# What is being asked:
Transcribe exactly, and only, the lines running from the one with "1446x672 pixels. At" to the end of the entries below, both included, without any pictures.

━━━━━━━━━━━━━━━━

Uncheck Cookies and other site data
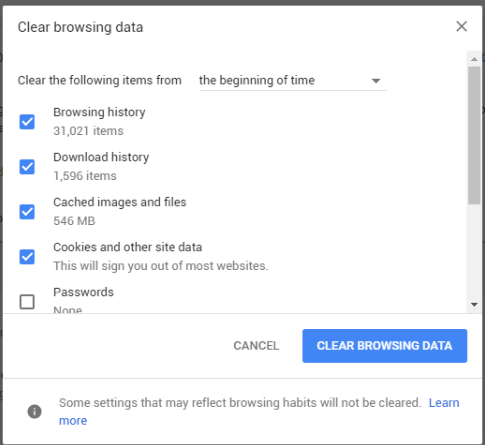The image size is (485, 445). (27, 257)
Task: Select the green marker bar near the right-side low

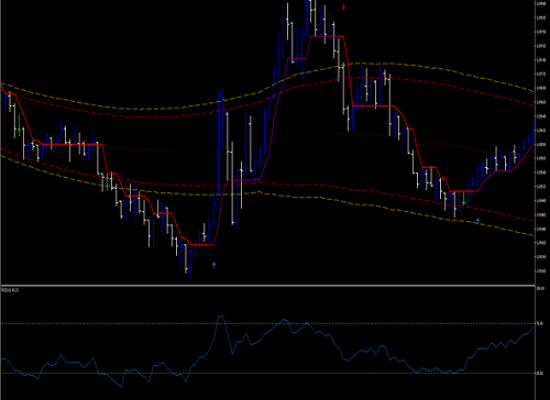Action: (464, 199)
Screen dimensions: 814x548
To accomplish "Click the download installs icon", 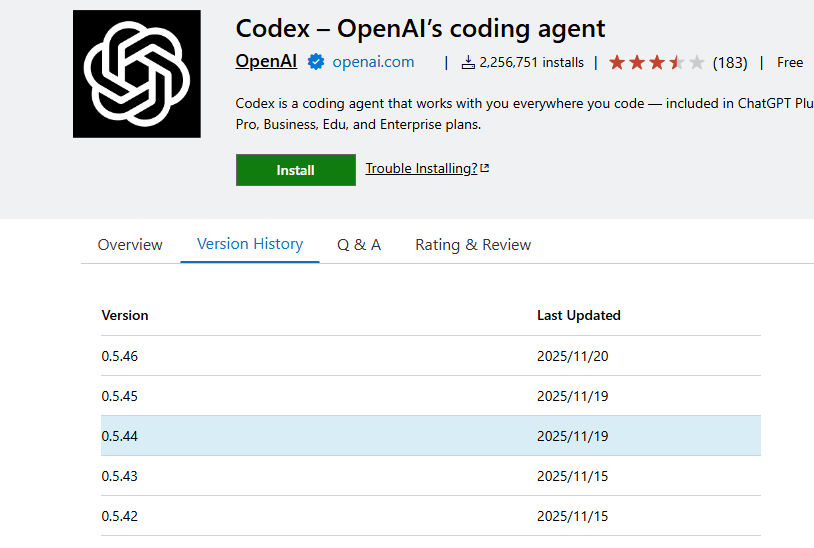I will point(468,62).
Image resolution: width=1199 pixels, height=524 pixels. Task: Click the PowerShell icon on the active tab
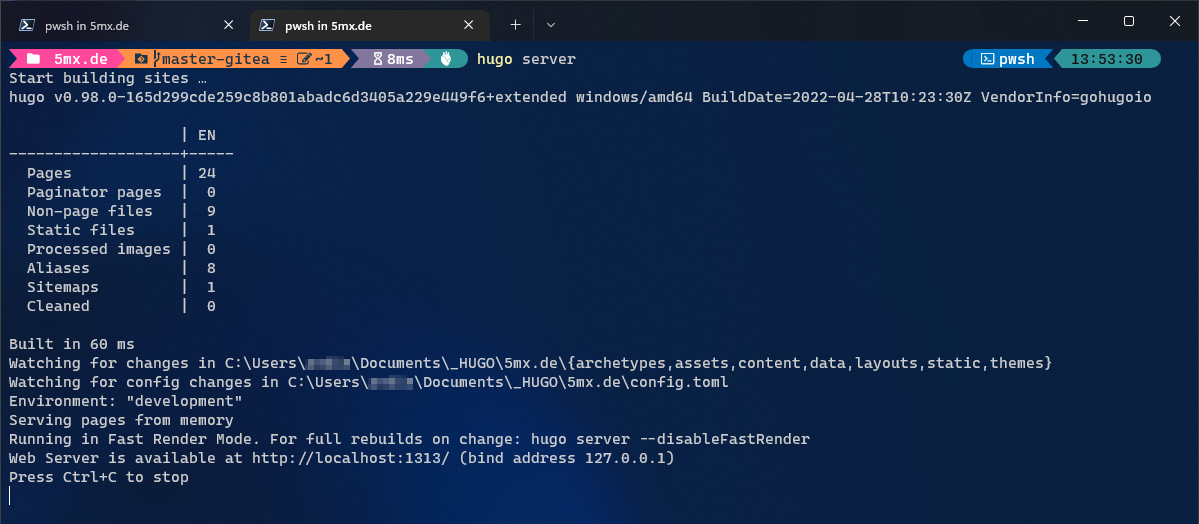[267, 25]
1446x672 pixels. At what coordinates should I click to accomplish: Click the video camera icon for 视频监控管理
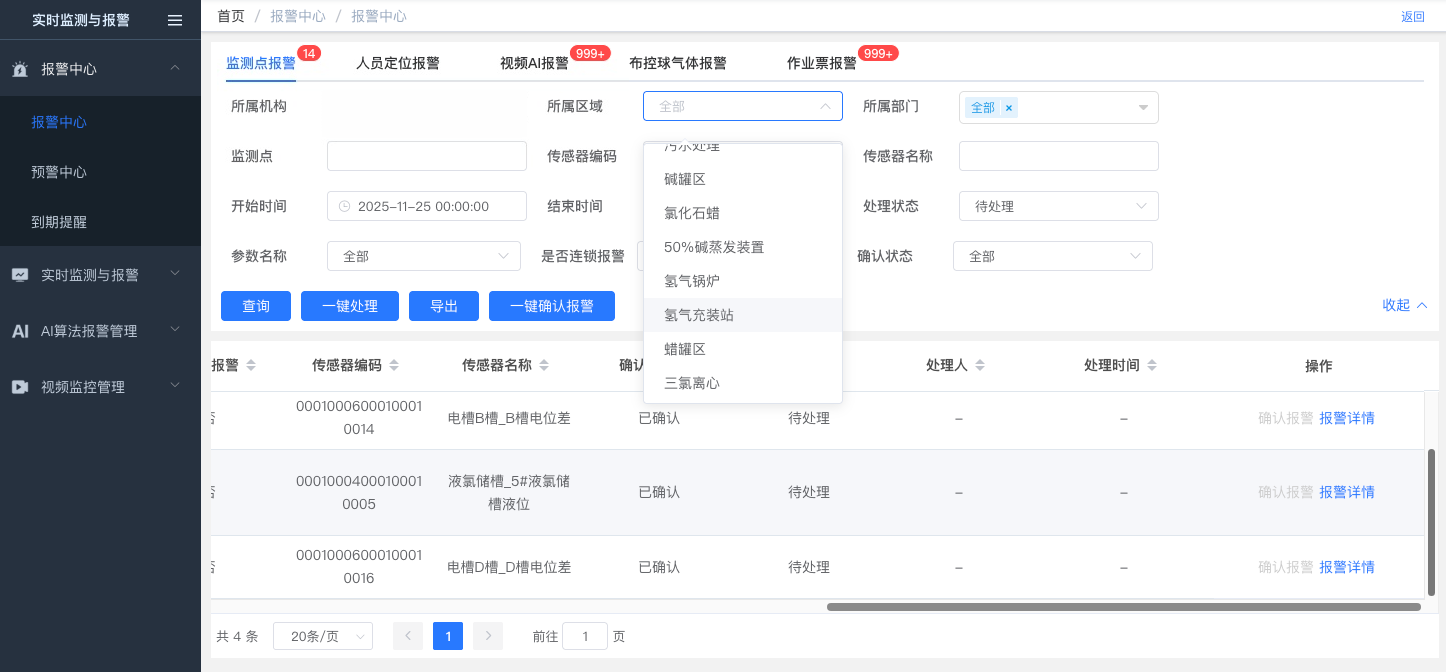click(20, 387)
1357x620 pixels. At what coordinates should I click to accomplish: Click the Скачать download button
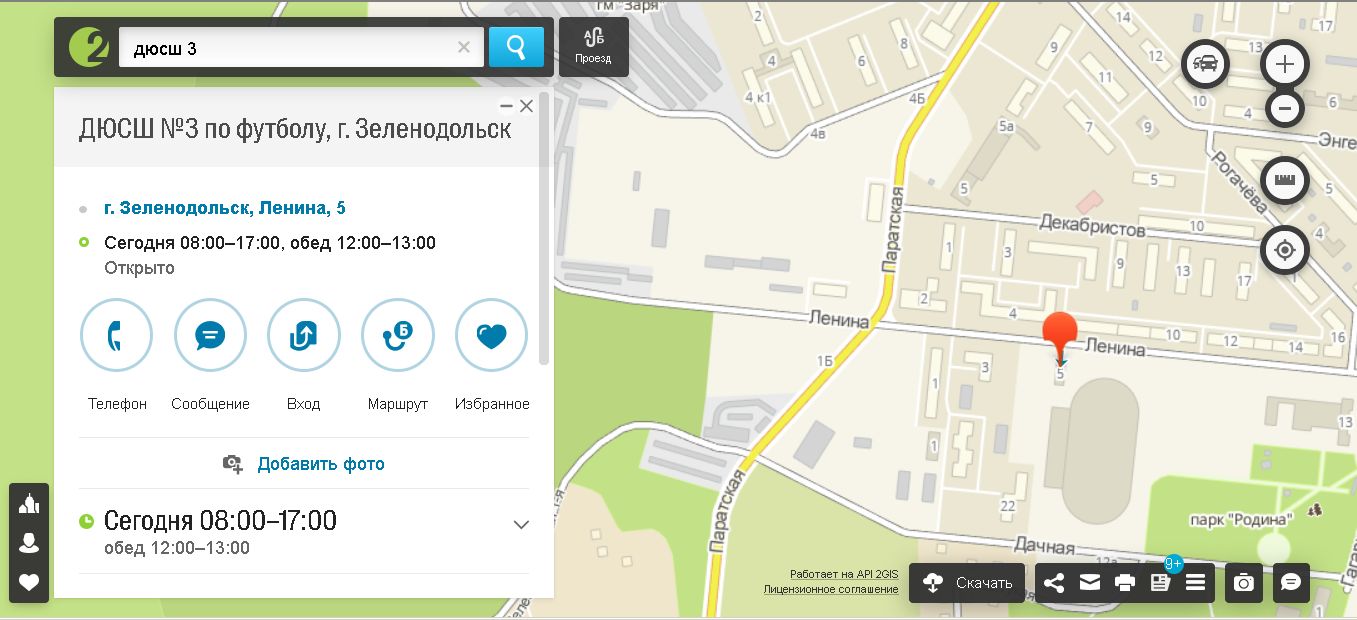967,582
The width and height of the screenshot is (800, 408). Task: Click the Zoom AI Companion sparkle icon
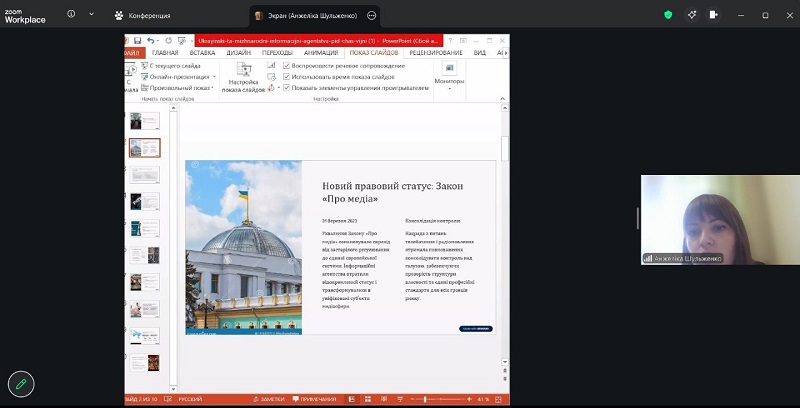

━━━━━━━━━━━━━━━━

# Task answer:
1446x672 pixels. At what coordinates should I click to accomplish: Click the video camera icon for 视频监控管理
click(20, 387)
1357x620 pixels. At what coordinates should I click to accomplish: Click the Скачать download button
967,582
The width and height of the screenshot is (800, 408). Task: Click the Zoom AI Companion sparkle icon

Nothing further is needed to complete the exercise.